*What you should do*: Reproduce, word for word, every line starting at the line that contains "Task: Click the REST Auth Key field label" and ending with the final line of the entries.

*Input material*:
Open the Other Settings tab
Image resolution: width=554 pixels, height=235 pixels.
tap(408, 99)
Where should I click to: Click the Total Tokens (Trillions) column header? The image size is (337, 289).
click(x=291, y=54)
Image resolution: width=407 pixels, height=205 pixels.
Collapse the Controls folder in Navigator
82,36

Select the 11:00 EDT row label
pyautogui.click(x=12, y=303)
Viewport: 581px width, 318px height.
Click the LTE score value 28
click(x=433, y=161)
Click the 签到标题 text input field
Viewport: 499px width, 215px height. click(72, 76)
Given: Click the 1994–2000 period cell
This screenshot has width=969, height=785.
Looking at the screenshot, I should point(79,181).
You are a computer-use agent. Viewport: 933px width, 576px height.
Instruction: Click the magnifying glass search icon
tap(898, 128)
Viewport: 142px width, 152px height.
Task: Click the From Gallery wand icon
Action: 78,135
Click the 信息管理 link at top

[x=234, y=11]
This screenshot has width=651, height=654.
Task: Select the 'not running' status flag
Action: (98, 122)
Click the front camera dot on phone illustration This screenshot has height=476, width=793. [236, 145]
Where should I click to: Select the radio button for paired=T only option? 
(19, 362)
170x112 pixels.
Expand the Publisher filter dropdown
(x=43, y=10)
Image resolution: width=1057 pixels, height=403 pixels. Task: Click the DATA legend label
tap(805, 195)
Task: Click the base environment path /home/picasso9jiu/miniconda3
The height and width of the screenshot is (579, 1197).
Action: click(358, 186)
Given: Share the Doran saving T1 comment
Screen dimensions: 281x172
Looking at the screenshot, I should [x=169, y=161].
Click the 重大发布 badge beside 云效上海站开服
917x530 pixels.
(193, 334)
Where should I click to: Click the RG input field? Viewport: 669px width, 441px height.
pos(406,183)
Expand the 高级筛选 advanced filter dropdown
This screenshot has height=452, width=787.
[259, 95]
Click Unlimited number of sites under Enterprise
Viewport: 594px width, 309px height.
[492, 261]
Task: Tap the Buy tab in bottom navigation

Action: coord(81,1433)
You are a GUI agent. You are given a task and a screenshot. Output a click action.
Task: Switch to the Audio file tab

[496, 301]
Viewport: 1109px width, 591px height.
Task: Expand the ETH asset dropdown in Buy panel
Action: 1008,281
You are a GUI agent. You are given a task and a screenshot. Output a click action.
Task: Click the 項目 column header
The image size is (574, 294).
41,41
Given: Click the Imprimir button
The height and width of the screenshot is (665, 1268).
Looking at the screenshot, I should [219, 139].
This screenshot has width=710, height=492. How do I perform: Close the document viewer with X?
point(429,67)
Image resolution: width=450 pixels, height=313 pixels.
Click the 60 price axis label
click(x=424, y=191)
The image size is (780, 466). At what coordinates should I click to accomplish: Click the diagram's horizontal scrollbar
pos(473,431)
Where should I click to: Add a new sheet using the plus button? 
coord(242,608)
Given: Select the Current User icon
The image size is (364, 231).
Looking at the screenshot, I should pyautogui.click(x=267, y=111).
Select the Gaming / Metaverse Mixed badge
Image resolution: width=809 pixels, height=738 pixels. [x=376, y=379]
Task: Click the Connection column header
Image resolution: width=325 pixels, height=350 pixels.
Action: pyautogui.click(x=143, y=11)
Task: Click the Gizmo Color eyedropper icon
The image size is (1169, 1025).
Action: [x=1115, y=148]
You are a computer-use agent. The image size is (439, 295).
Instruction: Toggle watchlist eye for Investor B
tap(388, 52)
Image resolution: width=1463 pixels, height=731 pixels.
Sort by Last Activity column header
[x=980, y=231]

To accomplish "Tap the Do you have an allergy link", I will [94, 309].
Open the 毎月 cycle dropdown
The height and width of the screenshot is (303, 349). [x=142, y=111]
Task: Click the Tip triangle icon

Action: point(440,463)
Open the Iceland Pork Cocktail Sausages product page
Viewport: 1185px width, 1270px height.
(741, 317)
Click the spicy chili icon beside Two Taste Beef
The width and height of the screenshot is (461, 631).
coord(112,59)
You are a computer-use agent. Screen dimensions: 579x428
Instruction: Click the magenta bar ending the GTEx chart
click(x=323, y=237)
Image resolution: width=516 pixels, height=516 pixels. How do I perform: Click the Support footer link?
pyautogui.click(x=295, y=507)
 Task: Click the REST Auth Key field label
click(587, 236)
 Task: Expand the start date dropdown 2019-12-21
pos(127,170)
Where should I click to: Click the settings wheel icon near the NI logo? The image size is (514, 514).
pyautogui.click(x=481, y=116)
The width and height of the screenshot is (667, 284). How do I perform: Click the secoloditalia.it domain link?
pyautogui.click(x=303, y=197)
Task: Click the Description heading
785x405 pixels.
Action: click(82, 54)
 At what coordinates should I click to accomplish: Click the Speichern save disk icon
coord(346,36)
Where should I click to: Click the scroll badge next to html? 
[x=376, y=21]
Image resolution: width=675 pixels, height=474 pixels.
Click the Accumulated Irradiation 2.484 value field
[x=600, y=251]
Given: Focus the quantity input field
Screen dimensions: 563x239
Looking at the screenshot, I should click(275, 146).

*Solution*:
 Task: Click the REST Auth Key field label
click(587, 236)
 Task: Expand the start date dropdown 2019-12-21
pos(127,170)
Where should I click to: Click the settings wheel icon near the NI logo? The image size is (514, 514).
pyautogui.click(x=481, y=116)
The width and height of the screenshot is (667, 284). How do I perform: Click the secoloditalia.it domain link?
pyautogui.click(x=303, y=197)
Task: Click the Description heading
785x405 pixels.
Action: click(82, 54)
 At what coordinates should I click to accomplish: Click the Speichern save disk icon
coord(346,36)
Where should I click to: Click the scroll badge next to html? 
[x=376, y=21]
Image resolution: width=675 pixels, height=474 pixels.
Click the Accumulated Irradiation 2.484 value field
[x=600, y=251]
Given: Focus the quantity input field
Screen dimensions: 563x239
Looking at the screenshot, I should click(275, 146).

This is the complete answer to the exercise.